Would we observe trophic release in prey and bottom-up bolstering in predators when controlling for observed elevation? This is tested by creating pairwise co-abundance bundles where we let this variable vary across its observed range: mean = 460.66, min = 6.59, max = 1588.86, and holding the other two variables around their mean, allowing for 1/2 standard deviation of wiggle room. For Forest Landscape Integrity Index, this ranges from values between 6.18 to 8.91. For Human Footprint Index, this ranges from values between 2.66 to 12.7. For the counter-factual co-abundance models examining the effect of Avg_altitude_5km, we have 94 models.
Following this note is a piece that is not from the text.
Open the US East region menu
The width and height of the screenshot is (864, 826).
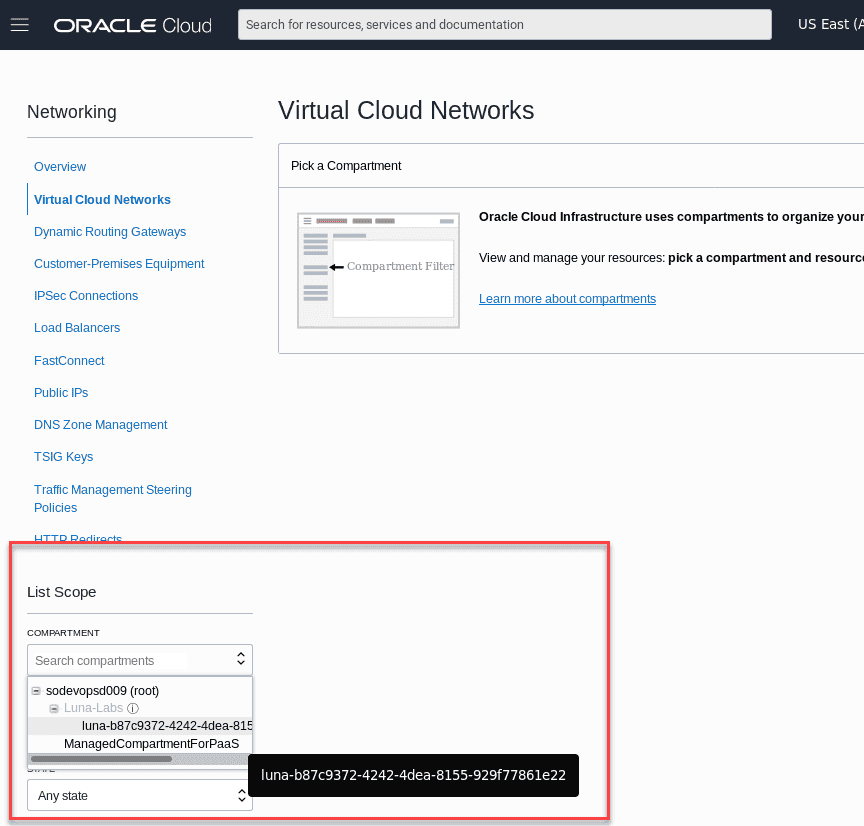(x=828, y=24)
Would we observe trophic release in prey and bottom-up bolstering in predators when controlling for observed Forest Landscape Integrity Index? This is tested by creating pairwise co-abundance bundles where we let this variable vary across its observed range: mean = 7.55, min = 0, max = 10, and holding the other two variables around their mean, allowing for 1/2 standard deviation of wiggle room. For elevation, this ranges from values between 303.2 to 618.12. For Human Footprint Index, this ranges from values between 2.66 to 12.7. For the counter-factual co-abundance models examining the effect of Avg_FLLI_5km, we have 95 models.
Would we observe trophic release in prey and bottom-up bolstering in predators when controlling for observed Human Footprint Index? This is tested by creating pairwise co-abundance bundles where we let this variable vary across its observed range: mean = 7.68, min = 0, max = 97.32, and holding the other two variables around their mean, allowing for 1/2 standard deviation of wiggle room. For elevation, this ranges from values between 303.2 to 618.12. For Forest Landscape Integrity Index, this ranges from values between 6.18 to 8.91. For the counter-factual co-abundance models examining the effect of Avg_human_footprint_5km, we have 94 models.